Belfast Telegraph

Friday 29 August 2014

Airman's daughter visits grave 57 years after crash

The daughter of an airman who believed her father's body was lost after his plane crashed into a mountain was today planning a pilgrimage to Ulster to see his grave for the first time - 57 years after he died.

Angela Dawson was just eight months old when her dad, Martin Gilmartin (29), a veteran of World War II as a rear gunner, crashed into Croaghaun Mountain on Achill Island in June 1950 along with seven other members of the crew.

There were no survivors when the Halifax bomber, returning to RAF Aldergrove after a routine weather survey over the Atlantic, struck the 2,217ft mountain in thick fog.

For years Angela, whose father was based at RAF Aldergrove, believed his body had never been recovered.

"My mum Martha, from Neath in Wales, married dad, a Glaswegian on August 30, 1947, while he was based at Moreton-in-Marsh RAF base in Stafford, " Mrs Dawson said at her home in Doncaster.

"In those days women didn't go to funerals and she didn't talk much about the tragedy when I was growing up. I assumed that there was no grave to visit until in May this year I started researching my dad's roots with my older sister June.

"Then I discovered that in fact he had been laid to rest in a plot in the grounds of St Catherine's Parish Church at Aldergrove where there are headstones to nearly 50 young flyers, most of whom were killed in action or training out of the RAF base during the war."

Mrs Dawson is now coming to Aldergrove to see the last resting place of her father. She was just three weeks old when she first arrived at the base in 1949 with her mum after Air Gunner Gilmartin was posted there.

"I obviously have little knowledge of my dad," she said. "So I am anxious to find out all I can about him and visiting the grave is an important link with the past.

"I have my father's log book and I have learned from it that he served as a rear air gunner during the war after training in South Africa.

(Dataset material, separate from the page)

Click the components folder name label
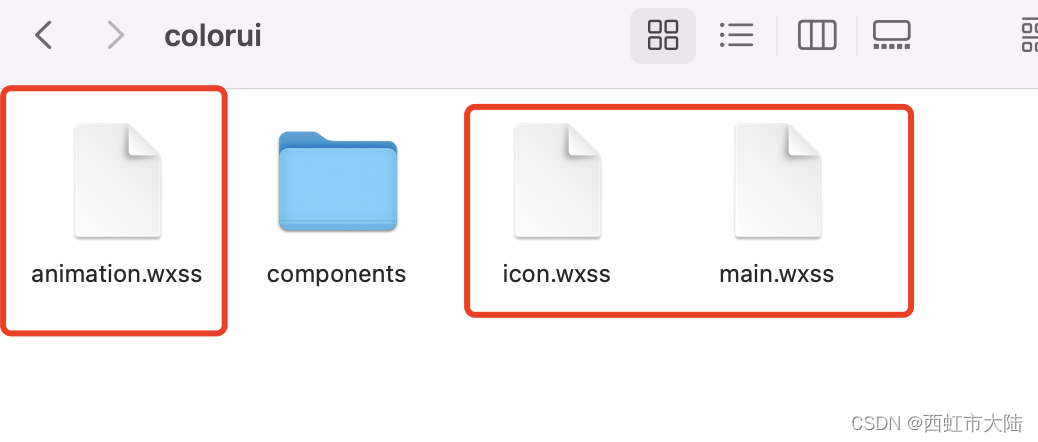Image resolution: width=1038 pixels, height=442 pixels. (x=336, y=273)
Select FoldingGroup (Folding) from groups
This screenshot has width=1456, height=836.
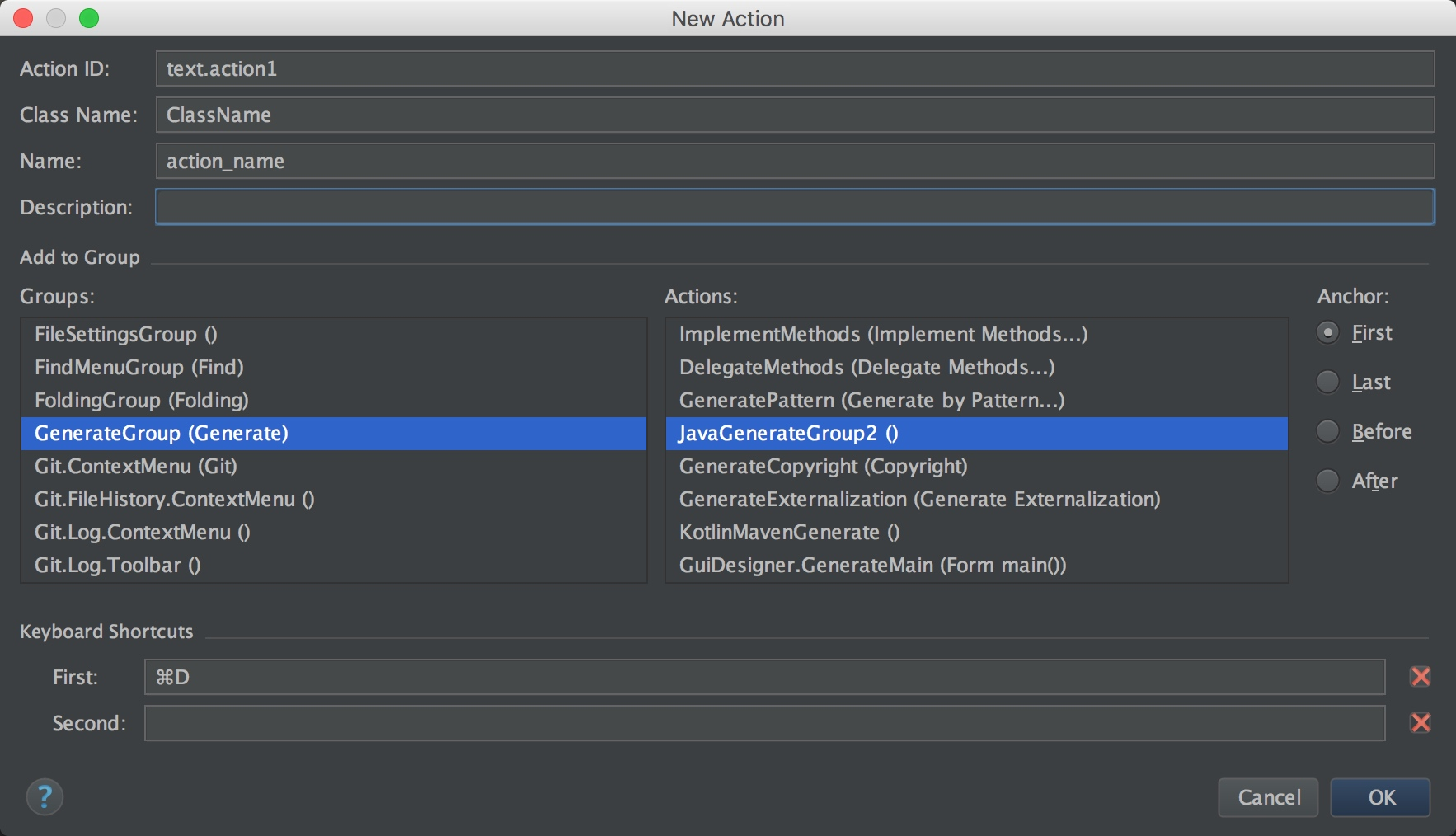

I know too that he was trained as a meteorologist at Aldergrove after the war.

"I need closure on my family history and this trip to Aldergrove is vital," Mrs Dawson, wife of publican Malcolm with whom she has a 24-year-old son, Nicky, said.

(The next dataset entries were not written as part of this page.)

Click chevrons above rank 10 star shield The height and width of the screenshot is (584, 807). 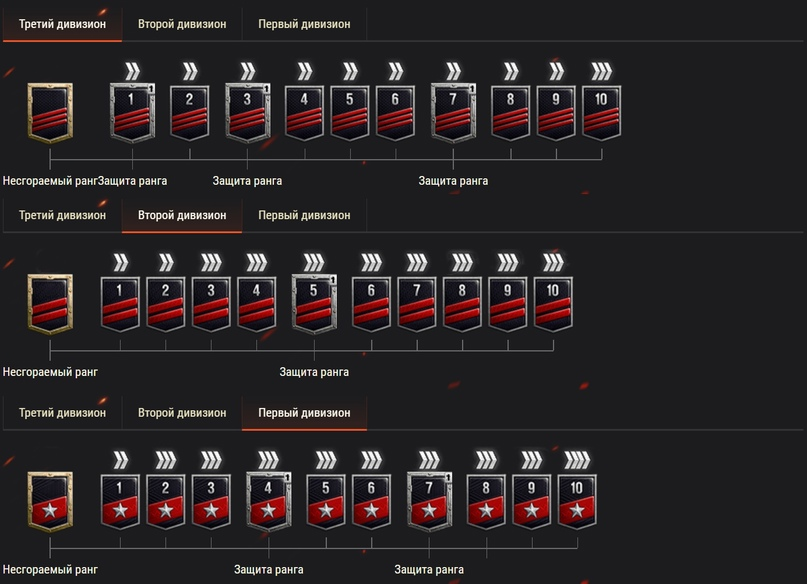point(577,460)
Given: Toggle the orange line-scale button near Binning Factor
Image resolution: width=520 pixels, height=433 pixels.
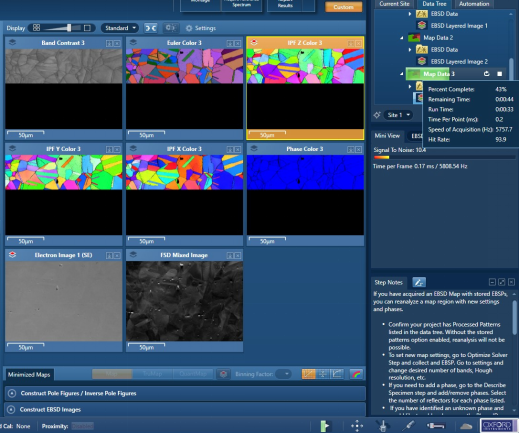Looking at the screenshot, I should pyautogui.click(x=308, y=374).
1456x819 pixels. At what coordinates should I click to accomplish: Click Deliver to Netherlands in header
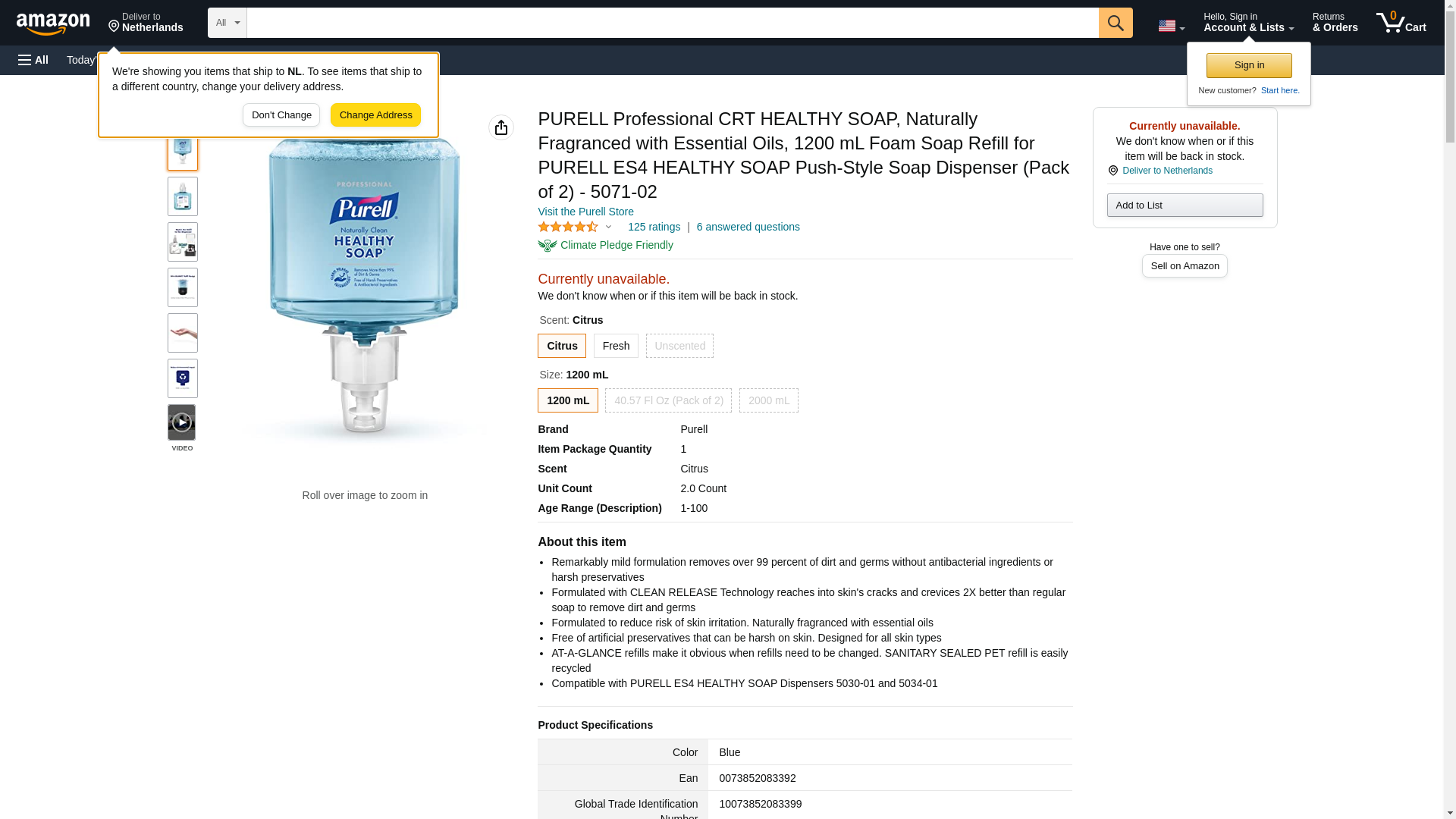(x=146, y=23)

"The research in which I have been involved has brought my dad so much closer to me."

Mrs Dawson has talked on the telephone with St Catherine's church warden Dorothy Molyneaux, who has actually located the grave of Gunner Gilmartin in the grounds of the picturesque little church.

"The graves of the young flyers in our cemetery are all tended carefully and regularly by the RAF," she explained.

Photographs of the grave and headstone have been sent to Mrs Dawson.

She is planning her poignant trip here later this month and officers at RAF Aldergrove are likely to meet her.

"Seeing the pictures only reinforced my desire to stand by the grave of my father and pay homage to him," she said.

Meteorological survey flights out of RAF Aldergrove were routine back in the 1950s to aid weather forecasters around the UK and there are still occasional flights out of the base today to check on depressions in the mid-Atlantic.

It was on the afternoon of Friday June 16, 1950 that the Halifax heading home hit the fog-shrouded slopes of Croaghaun on Achill off the Mayo coast.

A search party of Gardai, military, Red Cross and villagers from Keel climbed the bleak mountainside that night in search of survivors by the light of storm lanterns. Eventually as daylight broke the bodies were located and brought down the mountain by soldiers.



Among the dead were Signaller CJ Rogan (26), from Larne, and Warrant Officer Bernard McKenna (32), from Navan.